A third method is to simply charge a flat fee, especially if you already know the pieces from having played them a few times. This might be used if you have a musician from out of town who is visiting for the day and wants to play for half to a full day, or if it’s a student who you know well from one of your teaching colleagues, or if there are several to many students that need piano accompaniment, such as a private studio or a school.
Finally, and this would be suitable when you have a group of students from a teacher’s private studio or from a school (not necessarily a music school, BTW), is to charge a group rate that is about 10-20% less than if each student were approaching you individually for work.
Sometimes advanced student pianists are approached by a friend or fellow classmate to play the piano part for a piece, and are offered money to do it. The advanced student, however, is often shocked at the difficulty of their friend’s or classmates piano parts, sometimes to the point which the piano student gives up on the idea of accompanying for good or the friend or classmate has to hire a professional accompanist at the last minute, because they cannot sight read it or it takes too much time to practice outside of their other pieces.

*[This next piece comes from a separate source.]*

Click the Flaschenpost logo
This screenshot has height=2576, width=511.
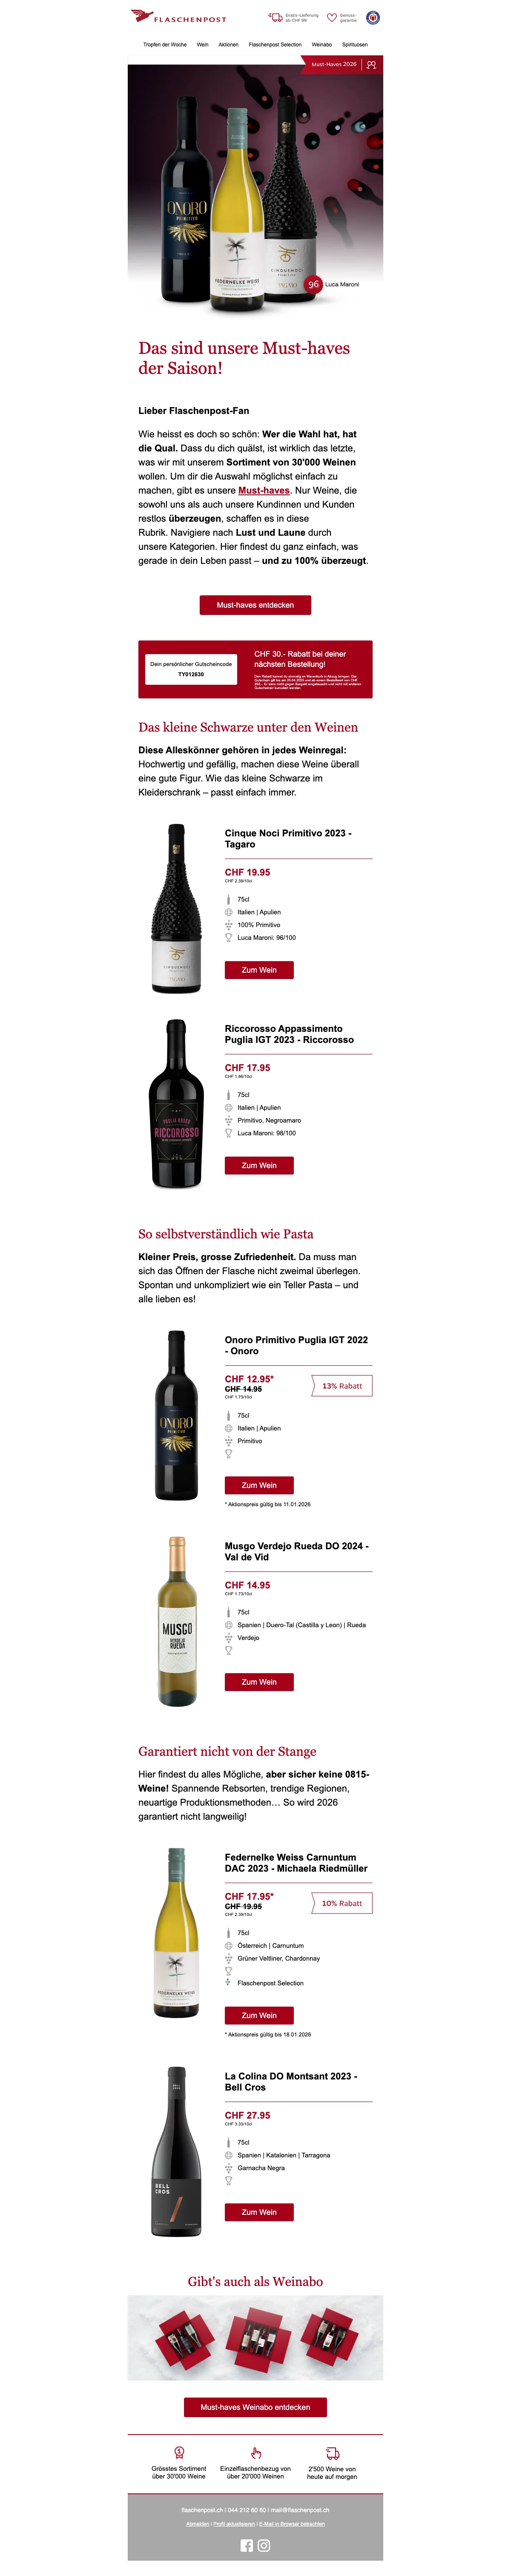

Generally, I feel that there should be an approximately inverse relationship between how well a pianist can sight read difficult to very difficult piano parts (eg: Sibelius or Tchaikovsky violin concerto reductions, or Malcolm Arnold’s Sonatina for clarinet and piano) and their experience to how much time they need to practice to make it perfect. Student pianists who already happen to be good sight readers with moderate-level accompaniments and can sight read at tempo or near tempo with only a few mistakes that still need a modest amount of practice should be charging probably around $25-30 in most areas, while an experienced accompanist who can play just about anything at first sight reasonably should be getting around $75-$80/h, and some command $125-$150 or more depending on the cost of living and how far in advance the request was for accompaniment. If an accompanist has incredible sight reading skills, it means that they can take jobs if they happen to be available on a week’s notice or even on 24 hours notice or less (which my husband had to do at least once, and one of the pieces was quite difficult), and charge substantially more for it, double to triple the normal rate than if they had at least two weeks to a month’s notice. In this case it was for an audition in a music program after high school, because the student’s original accompanist couldn’t play one of the parts well enough. (the student got in with substantial music scholarships!)